Alain de Botton, the UK-based Swiss writer, television presenter, and entrepreneur, wants to build a series of temples for atheists all around the UK …
Why should religious people have the most beautiful buildings in the land?” he asks. “It’s time atheists had their own versions of the great churches and cathedrals.
You can build a temple to anything that’s positive and good,” he continues. “That could mean: a temple to love, friendship, calm or perspective
OK, lets put some context to this. Mr de Botton has a new book out, “Religion for Atheists: A non-believer’s guide to the uses of religion“. At the time of writing there are three reviews there, two very positive from folks who have read the book, and one review by a chap who explains that he has not actually read it (How the frack do you write a review for something you have not actually bothered to read). Is this just a PR stunt to push the book? Well, tempting as it might be to think that, I suspect he is quite serious about this proposal, so I’m going with a ‘No’ on that one.

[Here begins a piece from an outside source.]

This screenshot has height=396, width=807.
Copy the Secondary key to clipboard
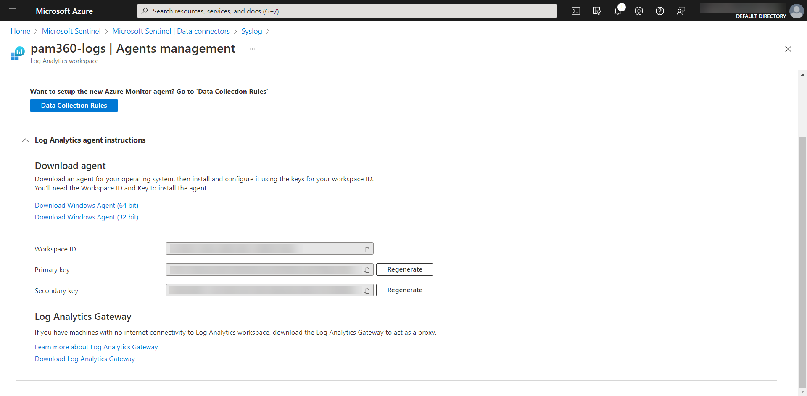[367, 290]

If he is really going to do that, then what will he actually build first? Apparently it will be the “Temple to Perspective” – a hollow 46 Meter stone monolith located in the City of London. Its height will correspond to the age of the earth – one centimetre per million years, with mankind’s time on the planet represented by a gold band around the base one millimetre thick.
Its cute of course, but totally batty. Like all Follies it is extravagant but serves no practical purpose at all except to perhaps highlight just how eccentric he is. I’m quite happy for him to build whatever he wants wherever he wants, but as for the claim that it is a “temple for atheists”, well I suspect many non-believers will be more than a tad skeptical about that.
Atheism is of course not a belief system, it is simply a conclusion (You did know that … right?). The process is one where you examine religious claims with a skeptical eye looking for evidence, and finding none, reject the claims – that’s it. It is not a worldview, does not dictate how you should dress, nor does it give you any guidance on ethics or morality; it is just the rejection of daft religious claims. As for all the other stuff such as morality, well we have humanism, philosophy, logic and reason to call upon as needed.
Mr de Botton might decry the lack of beautiful non-religious buildings, but I’d counter with the thought that we already do have some. For example …
- The British Library
- The Natural History Museum
- The Science Museum
- The National gallery
- The Eden project
- The Large Hedron Collider
These are not only great monuments, but also immensely practical expressions of what being human is all about. For in the above we find expressions of truth, beauty, love, passion, inspiration and wonder. What is missing, what gap will these new temples fill, in what way will our lives be made better by an utterly pointless hollow tube of stone?
As for Mr Botton’s follies, I might indeed scratch my head and ask why bother, but if he does indeed wish to erect these edifices, well I have no problem with that.